The Rudd Government’s proposed internet filter is doomed to fail, a new industry report says, despite the fact trials of the system are to start in the next few days.

The news comes as the Government announced it will also attempt to block BitTorrent and peer-to-peer file sharing in the national filtering plan.

The report, commissioned by the Howard Government and prepared by the Internet Industry Association, says attempts to filter websites at the ISP level are inherently flawed.

The Rudd Government received the report in February but is yet to officially release it.

University of Sydney associate professor, Bjorn Landfeldt, who helped prepare the report, says the Government will not release the report because its findings are too critical of the filter plan.

“It’s definitely not going to be workable to get a very significant reduction in access to this [unwanted] content that is available out there – it’s fundamentally just not viable,” he told The Age.

The report also says censors will not be able to keep up with new websites, the cost is too high, while the filter will allow untargeted sites to be blocked and is easily avoided.
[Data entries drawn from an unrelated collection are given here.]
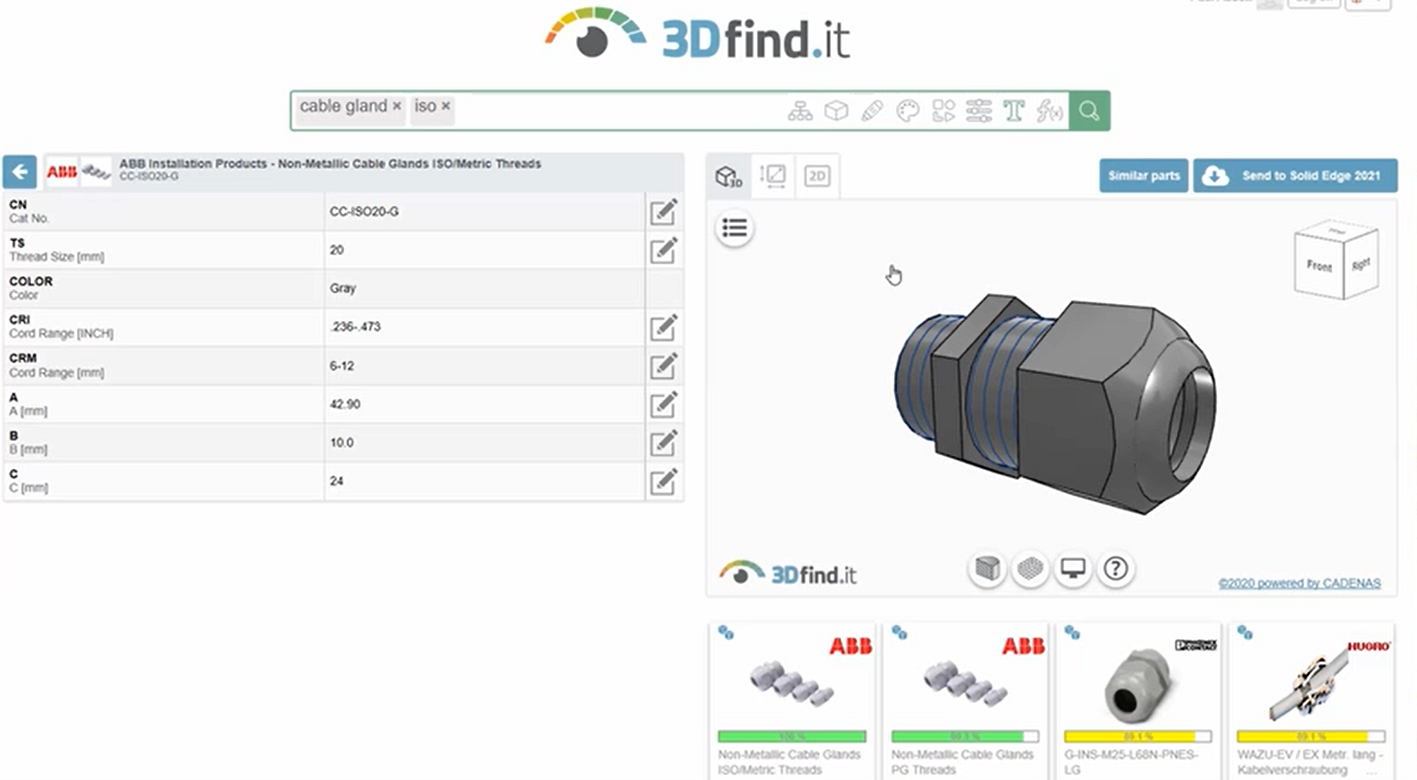This screenshot has height=780, width=1417.
Task: Click the help question mark in the viewer
Action: [x=1115, y=568]
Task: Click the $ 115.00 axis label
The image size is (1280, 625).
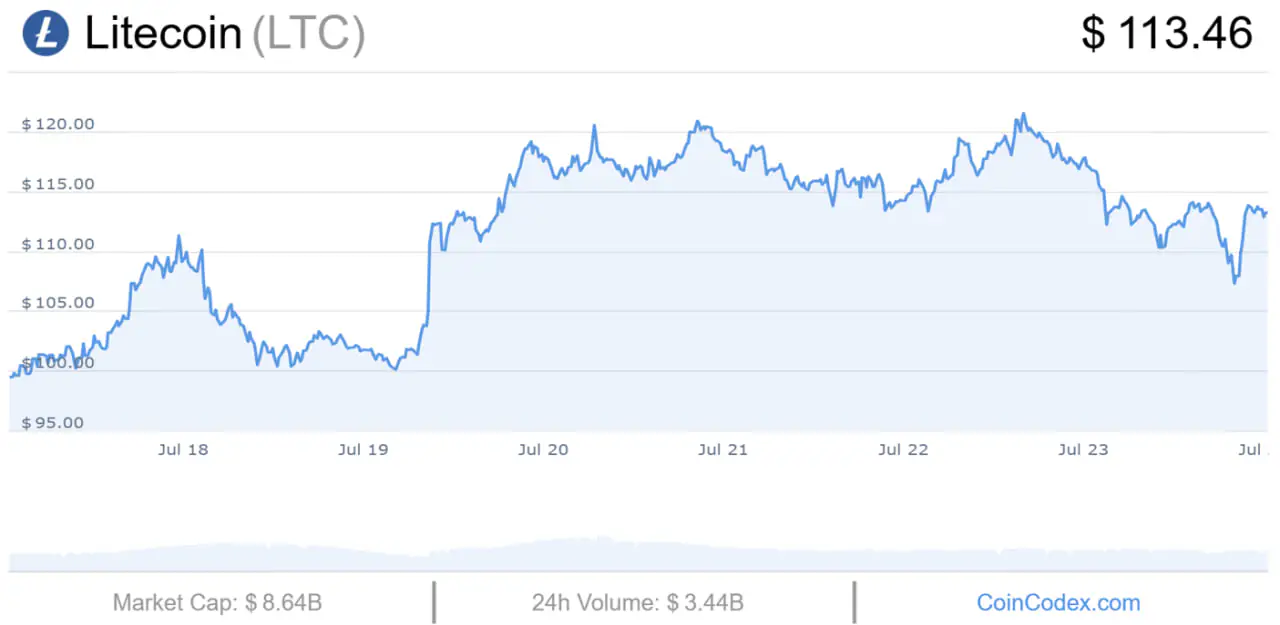Action: coord(58,185)
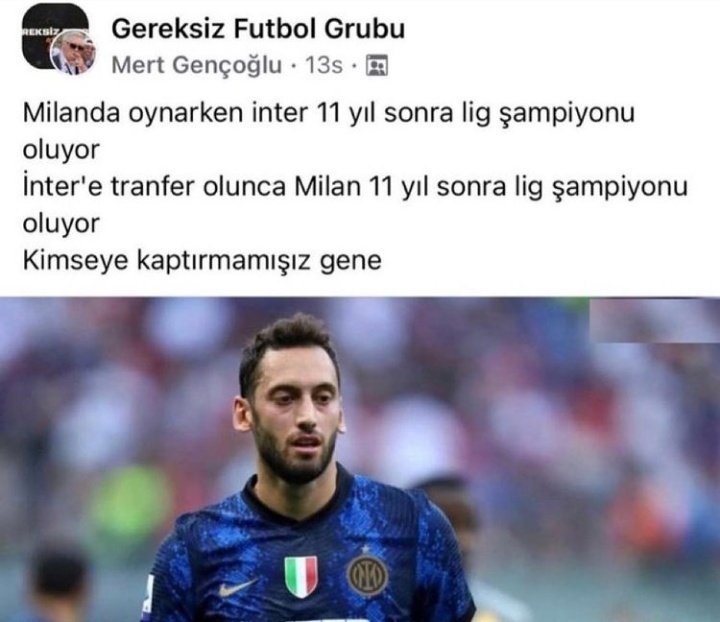Click the oluyor word above Kimseye line

(61, 224)
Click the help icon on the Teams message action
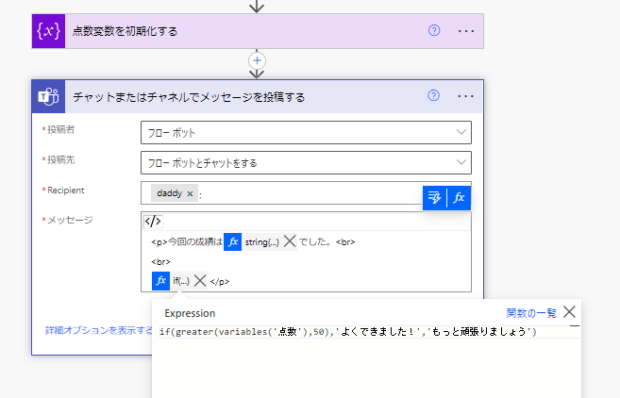The height and width of the screenshot is (398, 620). [x=433, y=96]
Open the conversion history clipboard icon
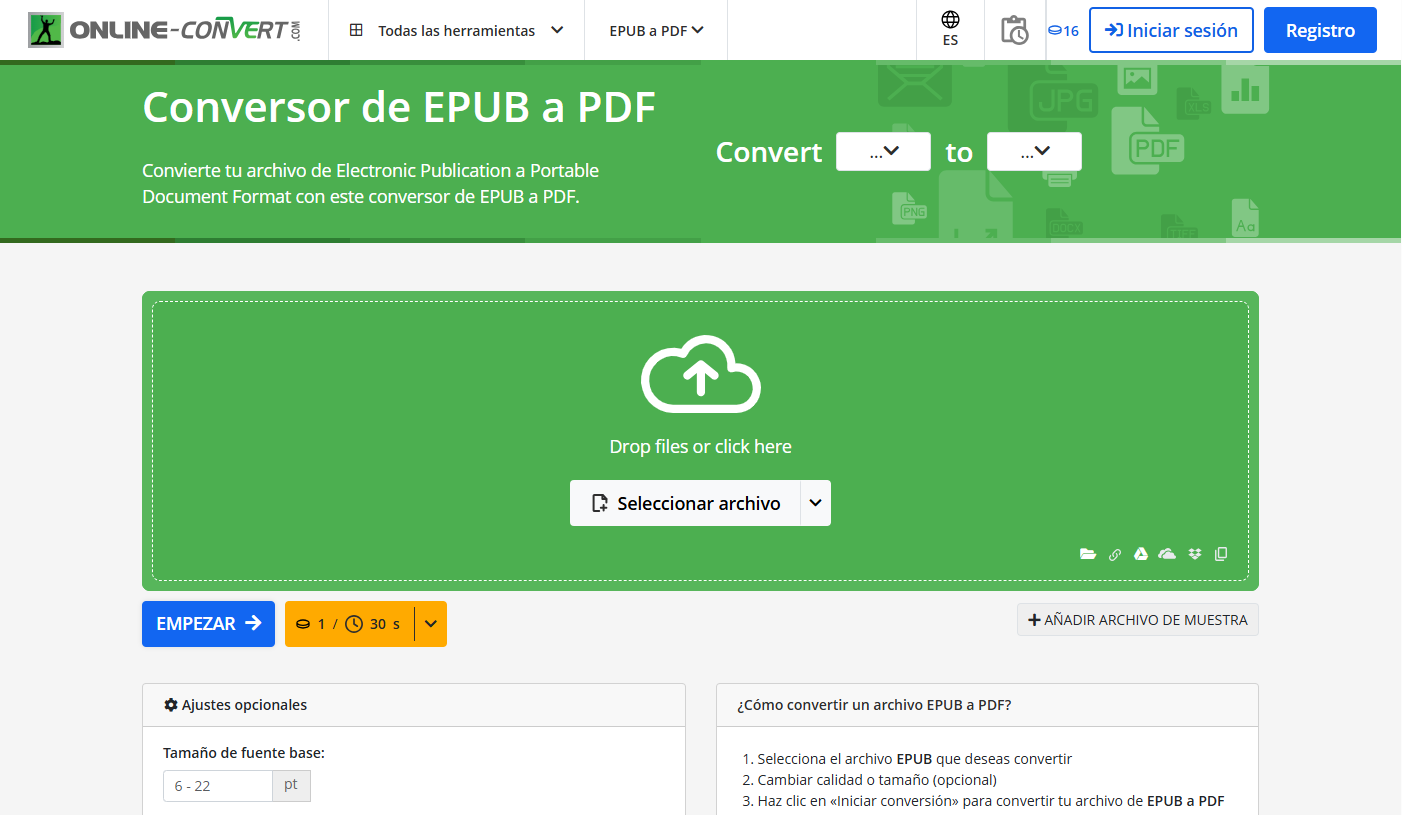 1015,30
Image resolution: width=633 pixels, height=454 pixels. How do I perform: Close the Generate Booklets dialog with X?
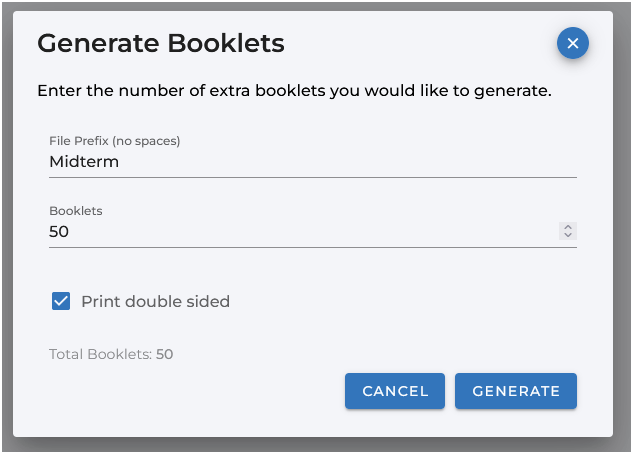(x=573, y=43)
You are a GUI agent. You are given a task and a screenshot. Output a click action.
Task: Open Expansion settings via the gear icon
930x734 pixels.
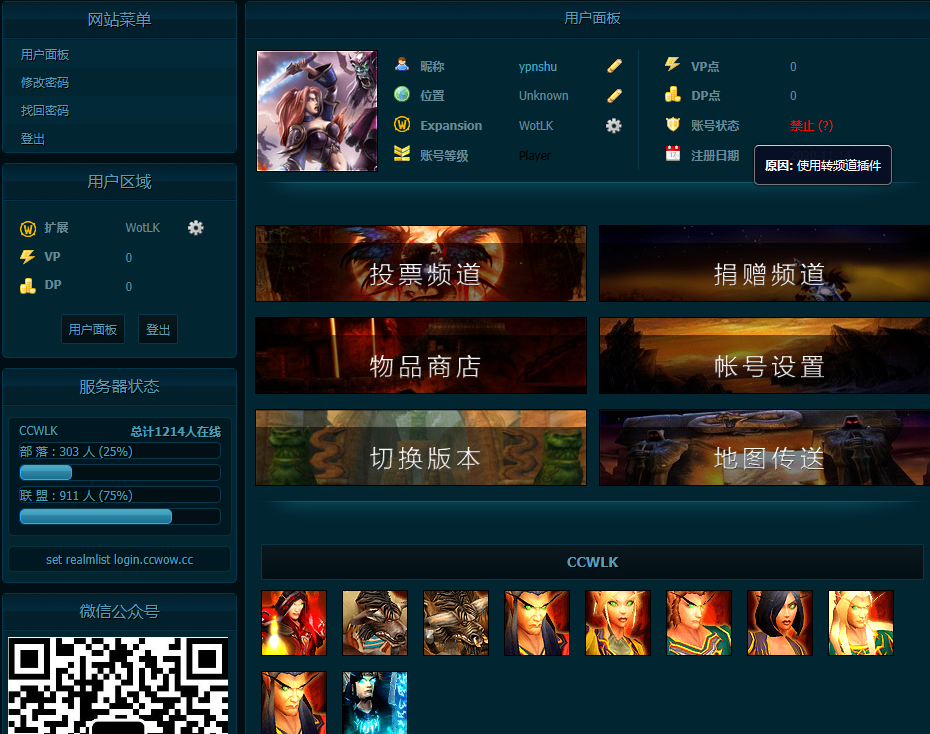pos(613,126)
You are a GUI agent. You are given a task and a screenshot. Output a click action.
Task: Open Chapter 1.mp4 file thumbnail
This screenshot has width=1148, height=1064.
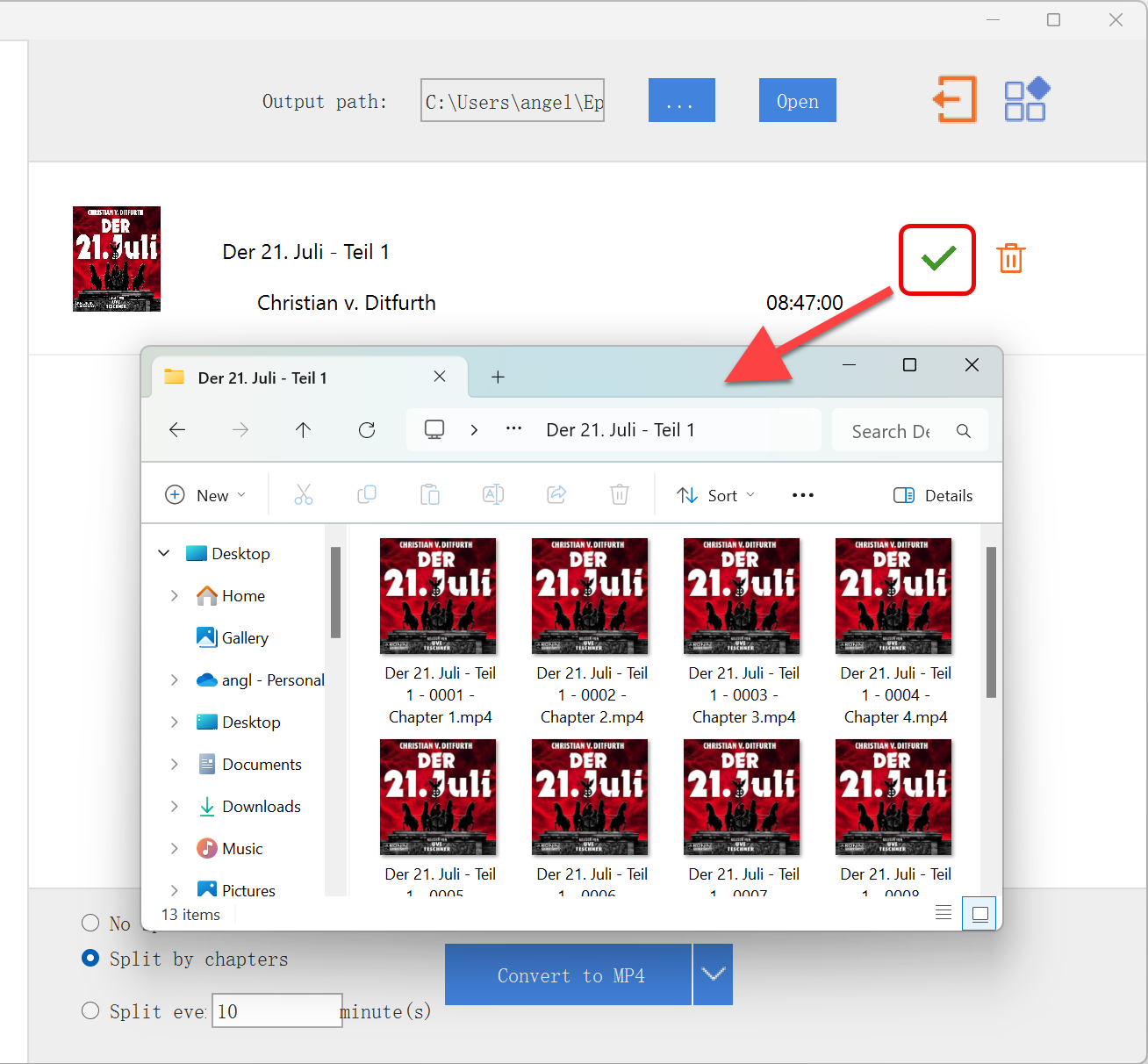[438, 597]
It also argues it is unclear who would be accountable for legal sites accidentally blocked by the filter.

The report also raises concerns about the Government’s blacklist of “unwanted content”, a list of at least 10,000 sites which the Government intends to block and keep secret from the public.

Communications minister senator Stephen Conroy will not reveal why the report has not been released, and has refused to comment on why trials of the system are going ahead despite widespread opposition.

The Government also says it will attempt to block BitTorrent and peer-to-peer file sharing technologies, the principal method of pirating films and television programs.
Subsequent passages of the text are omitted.